Sambut Awal Tahun 2026, Atraksi Jaranan Purbo Kencono Mudho Hibur Wisatawan di Pantai Pancer Door

oleh -154 Dilihat
ATRAKSI BUDAYA. Penampilan memukau para penari dari Paguyuban Purbo Kencono Mudho saat membawakan lakon "Perang Kepang Celeng" di kawasan Pantai Pancer Door, Pacitan, Rabu (1/1/2026). Pertunjukan ini menjadi hiburan utama wisatawan saat libur Tahun Baru. (Foto: Intanvalentina Saputri/Pacitanku)

Pacitanku.com, PACITAN — Deburan ombak Pantai Pancer Door, Kabupaten Pacitan, berpadu harmonis dengan tabuhan gamelan yang rancak saat kesenian tradisional Jaranan memeriahkan suasana libur Tahun Baru pada Kamis (1/1/2026).
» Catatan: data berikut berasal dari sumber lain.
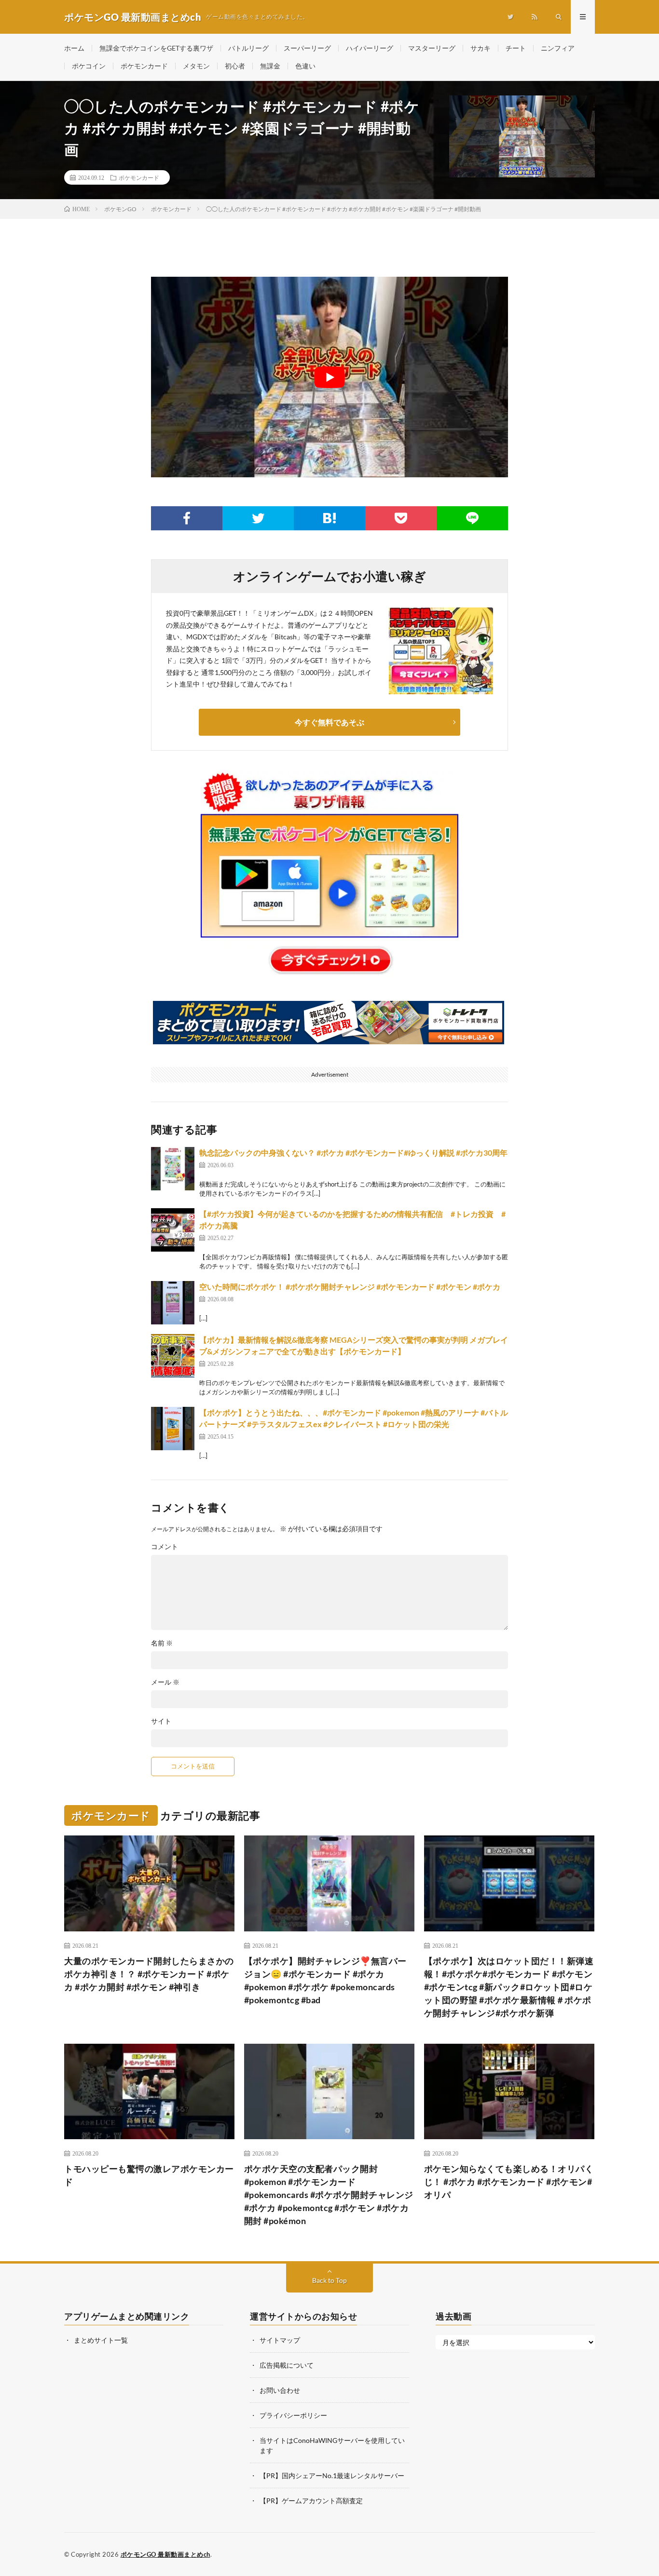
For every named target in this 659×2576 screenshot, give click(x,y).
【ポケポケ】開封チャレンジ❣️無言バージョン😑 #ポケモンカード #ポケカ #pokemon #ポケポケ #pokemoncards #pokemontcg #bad (325, 1980)
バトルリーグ (248, 48)
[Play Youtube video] (329, 377)
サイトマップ (280, 2340)
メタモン (196, 66)
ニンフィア (558, 48)
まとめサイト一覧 (101, 2340)
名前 (162, 1643)
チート (516, 48)
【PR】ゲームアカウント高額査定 (311, 2500)
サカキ (480, 48)
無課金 (270, 66)
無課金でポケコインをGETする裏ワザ (156, 48)
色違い (305, 66)
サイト (161, 1721)
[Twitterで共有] (258, 518)
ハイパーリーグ (369, 48)
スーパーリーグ (307, 48)
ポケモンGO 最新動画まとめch (165, 2554)
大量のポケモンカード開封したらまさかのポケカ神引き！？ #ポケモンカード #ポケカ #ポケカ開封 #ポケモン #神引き (149, 1974)
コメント (164, 1546)
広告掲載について (287, 2365)
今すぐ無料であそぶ (329, 722)
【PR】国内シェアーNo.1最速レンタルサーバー (332, 2475)
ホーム (74, 48)
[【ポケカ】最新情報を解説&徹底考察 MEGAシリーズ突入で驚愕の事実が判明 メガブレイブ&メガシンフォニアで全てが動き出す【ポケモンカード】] (172, 1355)
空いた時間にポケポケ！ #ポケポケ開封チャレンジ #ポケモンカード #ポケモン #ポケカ (349, 1286)
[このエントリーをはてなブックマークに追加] (329, 518)
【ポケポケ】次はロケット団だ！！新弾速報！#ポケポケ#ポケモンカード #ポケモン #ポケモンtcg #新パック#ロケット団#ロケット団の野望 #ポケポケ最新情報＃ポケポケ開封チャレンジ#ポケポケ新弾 (509, 1987)
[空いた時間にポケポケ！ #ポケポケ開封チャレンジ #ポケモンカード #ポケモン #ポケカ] (172, 1302)
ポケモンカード (144, 66)
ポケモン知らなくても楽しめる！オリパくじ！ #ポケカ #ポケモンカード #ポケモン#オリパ (509, 2181)
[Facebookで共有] (186, 518)
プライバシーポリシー (293, 2415)
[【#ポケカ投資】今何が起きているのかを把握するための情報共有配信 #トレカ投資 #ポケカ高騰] (172, 1230)
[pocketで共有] (401, 518)
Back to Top (329, 2280)
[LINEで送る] (472, 518)
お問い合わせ (280, 2390)
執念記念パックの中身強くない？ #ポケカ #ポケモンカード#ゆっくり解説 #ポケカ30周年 (353, 1152)
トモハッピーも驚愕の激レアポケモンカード (149, 2175)
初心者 (235, 66)
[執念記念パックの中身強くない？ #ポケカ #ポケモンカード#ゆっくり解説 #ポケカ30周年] (172, 1168)
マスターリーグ (431, 48)
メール (165, 1682)
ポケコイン (89, 66)
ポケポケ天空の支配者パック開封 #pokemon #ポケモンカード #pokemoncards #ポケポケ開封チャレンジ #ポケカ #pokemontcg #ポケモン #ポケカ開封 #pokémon (328, 2194)
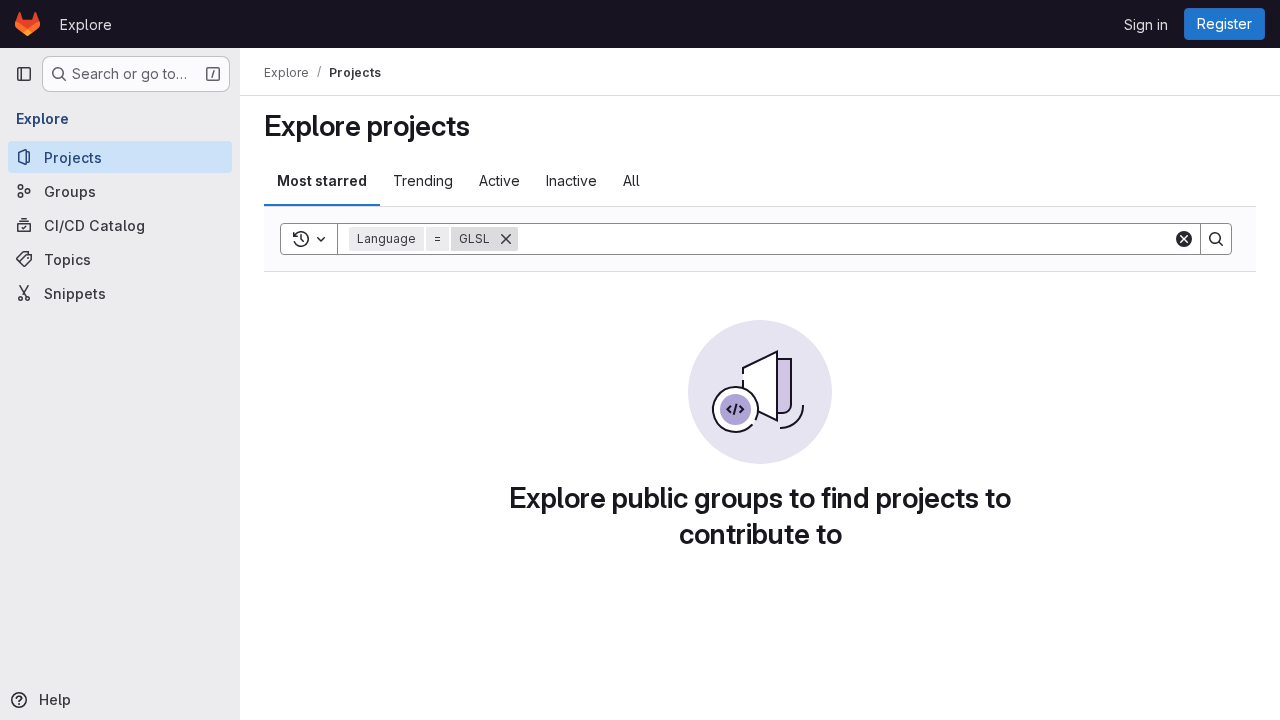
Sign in (1146, 24)
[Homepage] (27, 24)
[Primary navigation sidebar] (24, 74)
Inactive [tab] (571, 180)
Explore (86, 24)
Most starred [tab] (322, 180)
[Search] (1216, 239)
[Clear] (1184, 239)
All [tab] (631, 180)
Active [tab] (499, 180)
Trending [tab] (423, 180)
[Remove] (506, 239)
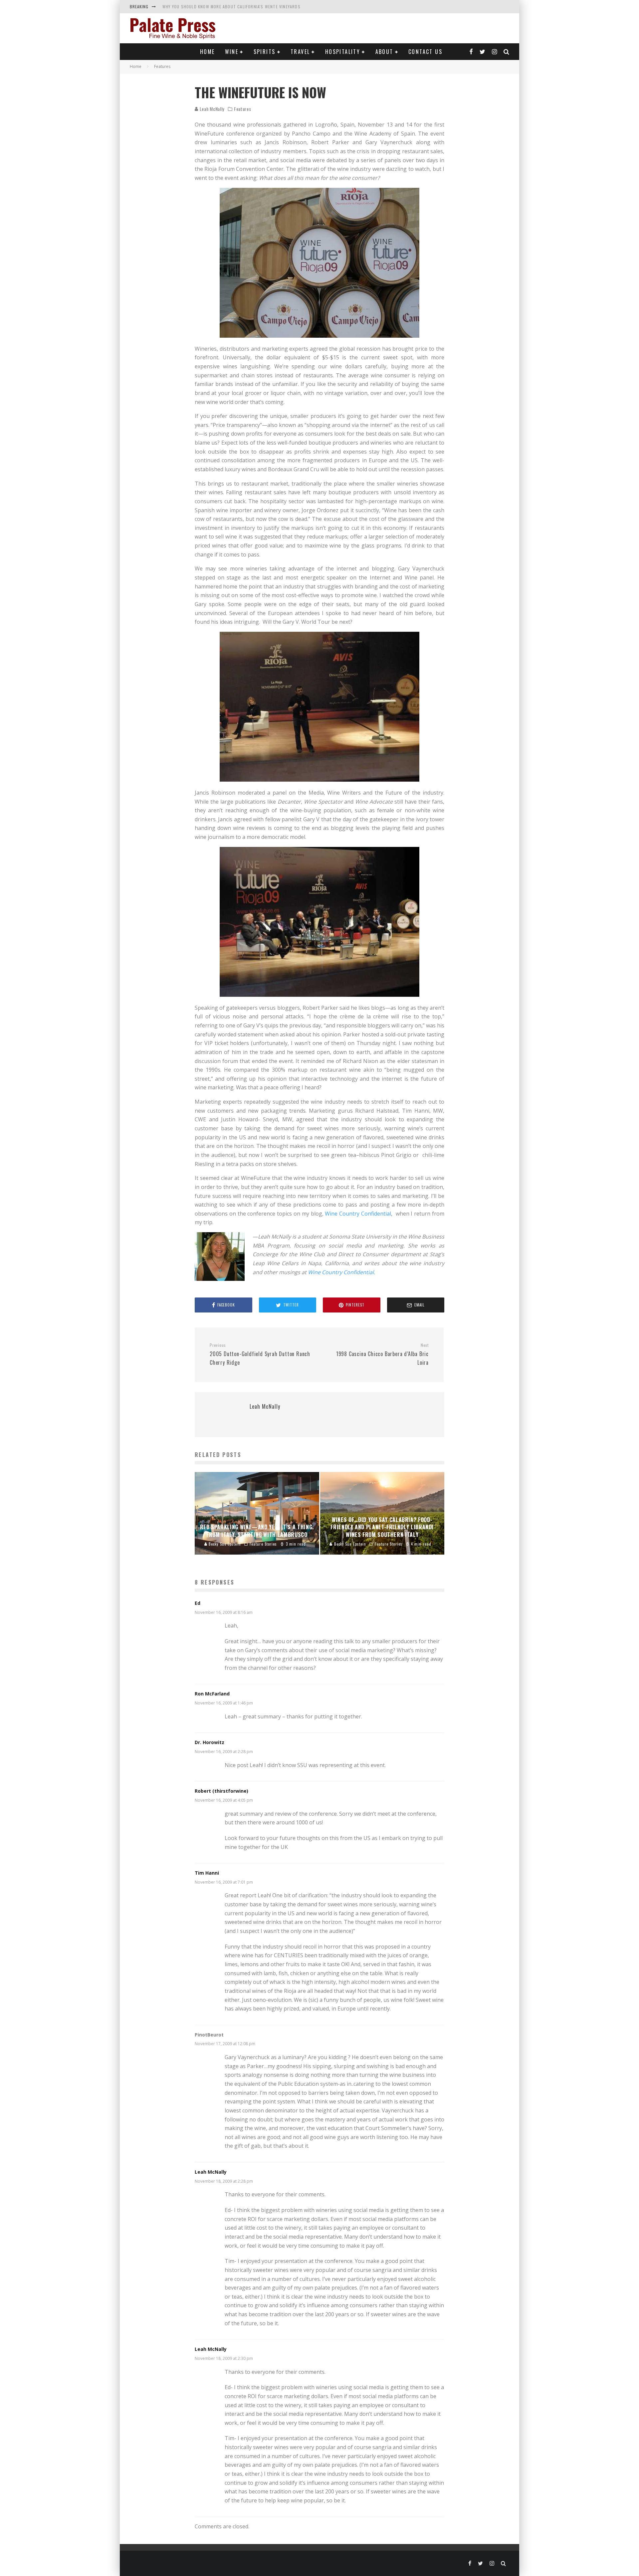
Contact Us (425, 52)
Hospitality (342, 52)
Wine (232, 52)
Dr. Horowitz (209, 1742)
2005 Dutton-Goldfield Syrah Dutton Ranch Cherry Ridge (260, 1354)
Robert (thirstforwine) (221, 1791)
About (384, 52)
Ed (197, 1603)
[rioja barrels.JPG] (319, 263)
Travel (300, 52)
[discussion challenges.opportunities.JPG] (319, 922)
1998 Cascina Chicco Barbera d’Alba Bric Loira (382, 1354)
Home (207, 52)
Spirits (265, 52)
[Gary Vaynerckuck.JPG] (319, 707)
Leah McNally (211, 108)
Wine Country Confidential (358, 1213)
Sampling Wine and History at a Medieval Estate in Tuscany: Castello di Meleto (248, 6)
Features (242, 109)
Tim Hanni (207, 1873)
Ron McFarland (212, 1693)
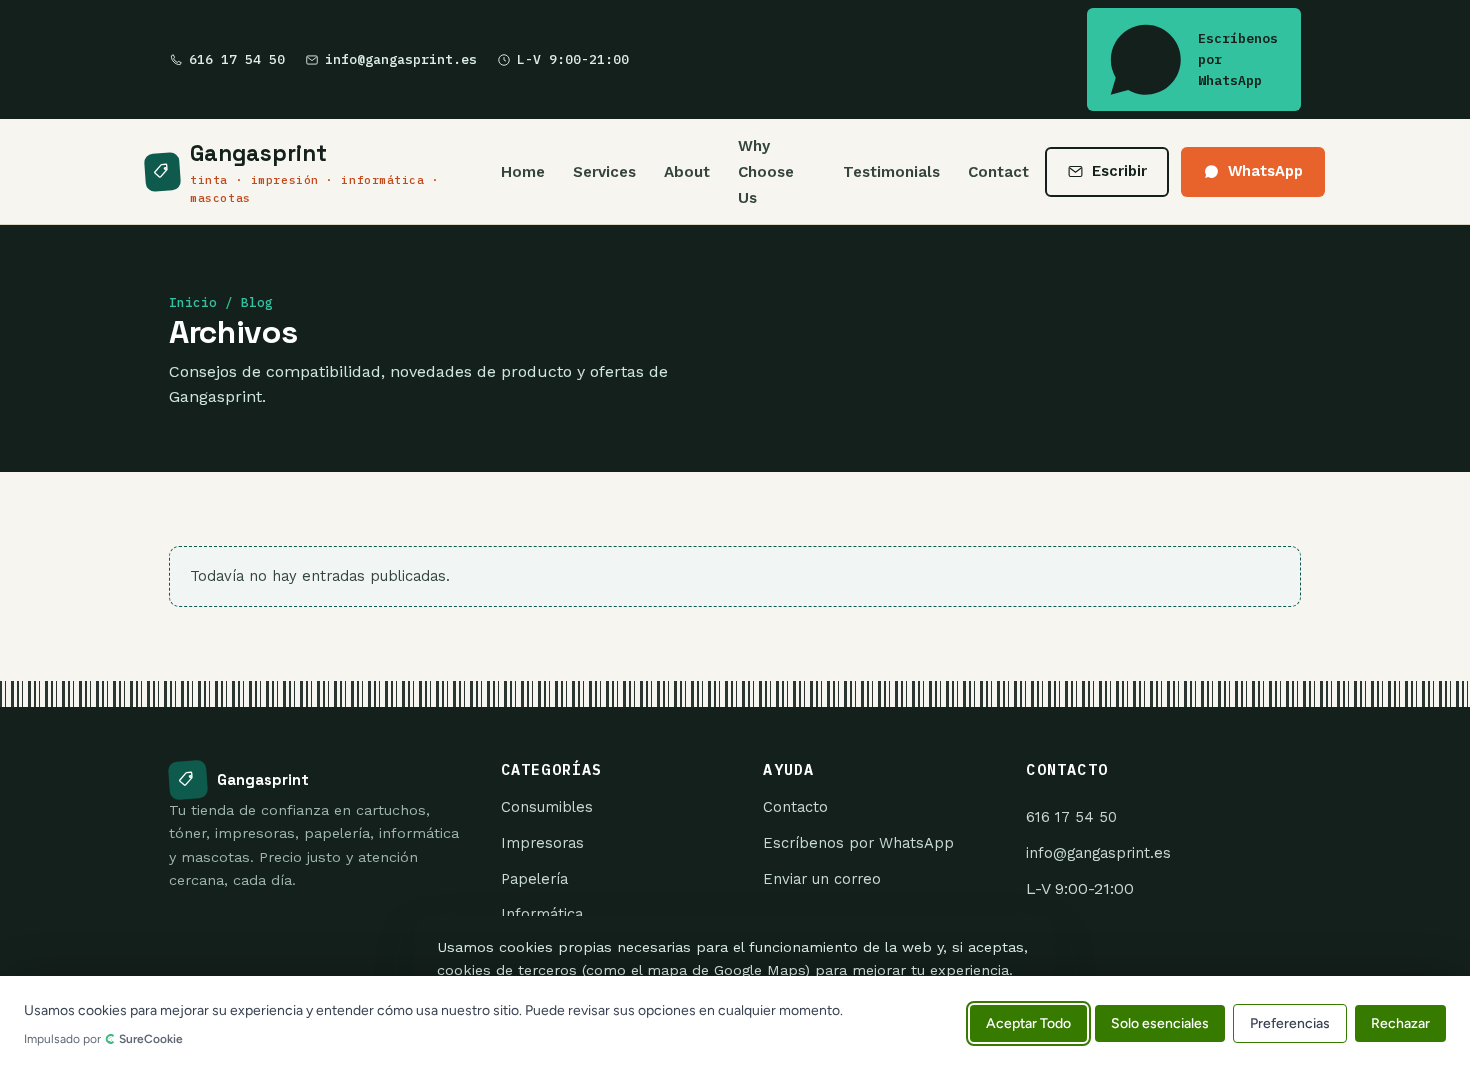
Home (523, 172)
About (687, 172)
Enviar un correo (822, 879)
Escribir (1119, 171)
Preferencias (1290, 1022)
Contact (998, 172)
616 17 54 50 (237, 59)
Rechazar (1400, 1022)
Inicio (193, 302)
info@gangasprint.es (401, 59)
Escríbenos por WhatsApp (1238, 59)
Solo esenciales (1160, 1022)
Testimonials (891, 172)
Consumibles (547, 807)
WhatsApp (1265, 171)
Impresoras (542, 843)
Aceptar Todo (1028, 1022)
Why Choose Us (766, 171)
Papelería (534, 879)
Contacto (795, 807)
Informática (542, 914)
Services (604, 172)
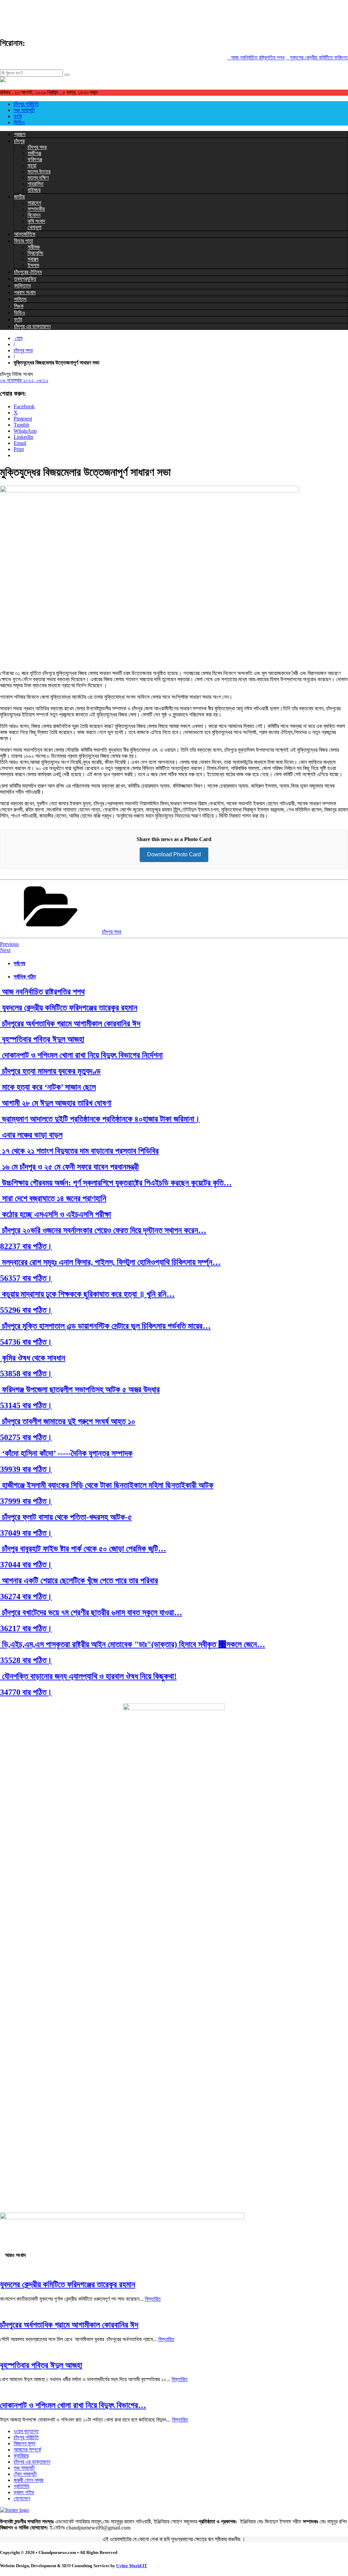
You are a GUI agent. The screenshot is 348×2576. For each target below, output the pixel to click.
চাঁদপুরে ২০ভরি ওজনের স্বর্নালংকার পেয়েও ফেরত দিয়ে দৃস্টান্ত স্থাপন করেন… (103, 1230)
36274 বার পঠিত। (26, 1596)
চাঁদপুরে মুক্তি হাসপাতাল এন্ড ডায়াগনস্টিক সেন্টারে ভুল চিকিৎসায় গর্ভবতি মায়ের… (105, 1326)
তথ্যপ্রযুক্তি (25, 279)
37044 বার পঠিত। (26, 1564)
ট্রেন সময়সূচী (25, 2474)
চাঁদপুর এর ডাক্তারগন (32, 326)
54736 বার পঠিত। (26, 1342)
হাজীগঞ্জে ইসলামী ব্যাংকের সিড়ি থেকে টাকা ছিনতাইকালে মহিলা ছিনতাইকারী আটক (106, 1485)
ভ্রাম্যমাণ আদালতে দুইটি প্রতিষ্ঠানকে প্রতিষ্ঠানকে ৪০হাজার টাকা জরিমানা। (100, 1119)
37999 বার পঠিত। (26, 1501)
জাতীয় (19, 197)
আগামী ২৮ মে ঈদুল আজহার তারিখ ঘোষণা (55, 1103)
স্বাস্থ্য (33, 259)
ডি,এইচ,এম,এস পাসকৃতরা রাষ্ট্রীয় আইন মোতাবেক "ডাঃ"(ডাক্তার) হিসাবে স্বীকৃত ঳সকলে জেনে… (132, 1644)
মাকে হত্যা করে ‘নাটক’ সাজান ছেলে (48, 1087)
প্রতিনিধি (21, 2486)
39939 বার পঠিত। (26, 1469)
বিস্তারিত (153, 2299)
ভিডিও (19, 122)
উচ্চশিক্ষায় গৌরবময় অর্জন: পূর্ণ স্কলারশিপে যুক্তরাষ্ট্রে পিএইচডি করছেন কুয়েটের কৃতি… (116, 1182)
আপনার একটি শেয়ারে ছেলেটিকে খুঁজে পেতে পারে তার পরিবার (79, 1580)
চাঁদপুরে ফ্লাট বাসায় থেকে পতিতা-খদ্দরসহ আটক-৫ (66, 1517)
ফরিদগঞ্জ (35, 159)
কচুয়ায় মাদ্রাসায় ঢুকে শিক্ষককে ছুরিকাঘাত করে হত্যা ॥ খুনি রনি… (87, 1294)
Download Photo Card (174, 854)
Ratusan wisatawan yang memadati kawasan wisata tersebut tampak terhibur dan antusias menyaksikan pagelaran budaya yang disuguhkan sebagai daya tarik khusus dalam menyambut hari pertama di tahun 2026.

Inisiatif hiburan rakyat yang digagas oleh Paguyuban Dagang Pancer Door ini sukses menyedot perhatian pengunjung sejak dimulai sekitar pukul 14.30 WIB.

Penonton disuguhi lakon atraktif bertajuk “Perang Kepang Celeng” yang dibawakan dengan apik oleh Paguyuban Purbo Kencono Mudho.

Sebanyak sembilan penari dengan kostum lengkap tampil totalitas memperagakan gerakan-gerakan dinamis yang menjadi ciri khas seni tari kuda lumping tersebut, menciptakan suasana meriah di tengah hangatnya matahari sore pantai selatan.

Sandi, salah satu anggota Paguyuban Purbo Kencono Mudho, mengungkapkan bahwa kehadiran mereka di sana murni bertujuan untuk memberikan hiburan segar bagi masyarakat yang tengah menikmati waktu liburan.

Menurutnya, momentum pergantian tahun adalah waktu yang tepat untuk menyajikan atraksi budaya agar suasana wisata terasa lebih hidup dan berkesan bagi para pengunjung.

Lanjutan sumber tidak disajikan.